On the Julia homepage, the goals of Julia are stated as:
- Fast
- Composable (multiple dispatch)
- Dynamic
- General
- Reproducible
- Open Source
Other informal goals would be “batteries included” (base has much of what you need), eliminating the two language problem, cross-platform, and support for parallel computation (either on 1 machine or a network; Julia having been designed in the era of parallelism).
Let me pose a question on the goal of “Fast”:
- What direction are the developers and major contributors setting for “fast” in Julia – is the direction to incorporate more SIMD, more multiprocessing, in base and libraries?
- Is there a goal to be “best in class” fast?
Base is mostly single-threaded, which is understandable, as just getting dozens of statements and thousands of functions created and working is a major undertaking. “Fast” comes from JIT compilation and multiple dispatch. Success!
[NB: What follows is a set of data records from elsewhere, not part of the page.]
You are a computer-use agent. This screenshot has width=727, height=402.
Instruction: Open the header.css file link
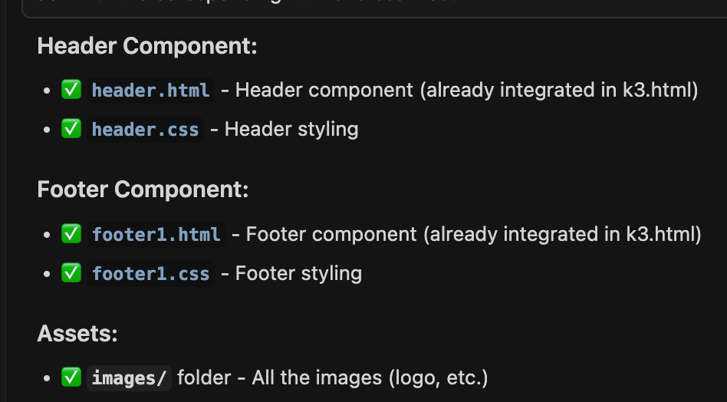pos(145,129)
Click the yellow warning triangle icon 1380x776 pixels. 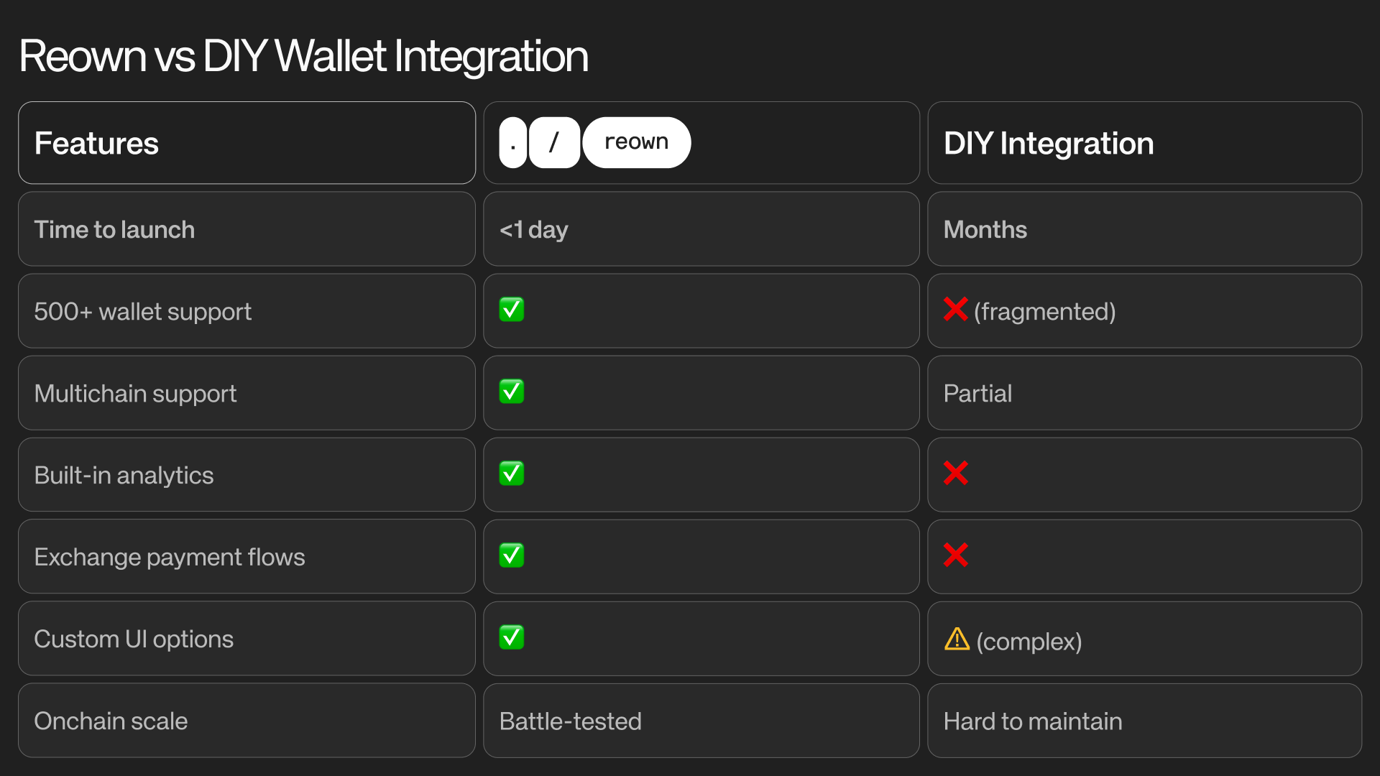click(x=957, y=639)
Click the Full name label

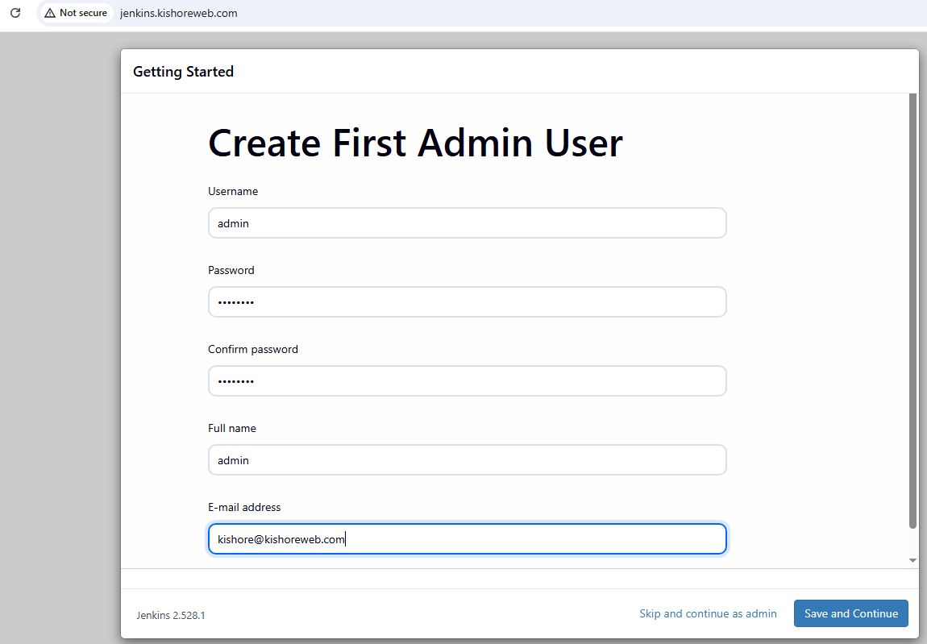pos(231,429)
Today, however, we have several JuliaSIMD packages, which vectorize and thread many functions (or your own). There is Floops for parallel execution. Package NumericExtensions.jl provides high performance computational support, with some implementations having been incorporated into base (sum, maximum, minimum). IntelVectorMath.jl ties into the Intel Vector Math Library for many base mathematical functions, achieving significant speedups.
The Development Process
Usually what I observe in code development for library functions is roughly the following:
- get it working (single threaded)
- get it working better (code flow, algorithm improvements; single threaded)
- get it working faster (use SIMD/AVX if possible)
- get it working faster (use multiprocessing, if possible)
Related to my two questions above, it could be restated – would the “philosophy” or “goal” be to get Julia base and libraries to steps 3 & 4?
I posted this in offtopic to encourage bloviating from anyone with an interest in the topic.